Oracle Offers Software Solutions For All Types Of Business

- Alma Buelva -
The distinction of being a company that makes software for large enterprises is starting to blur for Oracle Corporation as it begins its new fiscal year by adding small and medium enterprises (SMEs) among its key client portfolios.

Oracle’s fiscal year 2005 started June 1 and its marching order to all its offices worldwide, including its Philippine subsidiary, is to keep the company’s leadership position in the enterprise market while expanding to new territory that is the SME space. In both areas, Oracle is also to advance open source technologies, particularly the use of low-cost Intel servers for Linux applications.

Having identified their three leadership strategies, Oracle executives, without giving specific figures, are bullish about their current fiscal year. Last year, Oracle Corp.’s net income was up 16 percent to $2.7 billion while total revenue increased seven percent to $10.2 billion for the year with software revenue up 12 percent to $8.1 billion.

The long-time enterprise software giant began its aggressive foray in the SME market with the introduction last year of key products namely the Oracle E-Business Suite Special Edition (EBS SE), Oracle Database Standard Edition (SE) and the Oracle Database Standard Edition One (SE 1).

Oracle’s first Philippine customer for the EBS SE is M&H Corporation, the company behind Chinese food chain Hen Lin.

Yashi Kant, managing director of Oracle Philippines, said the EBS SE has done exceedingly well in the Asia Pacific because of its low price factor and the considerably less implementation time it requires.
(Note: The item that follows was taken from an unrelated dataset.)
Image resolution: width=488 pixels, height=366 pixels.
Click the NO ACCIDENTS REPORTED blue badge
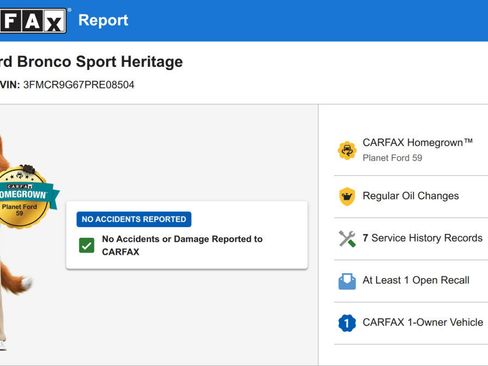134,219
Kant added that in the last six months Oracle database entry-level solutions also won over customers from the mid-market, with the Standard Edition One at $149 per user becoming "a phenomenon that resulted in over 3,000 customers" worldwide.

"The SME market is becoming mature and sophisti-cated and is demanding tools that large enterprises use. We are seeing small businesses growing their need for appli-cations," Kant said.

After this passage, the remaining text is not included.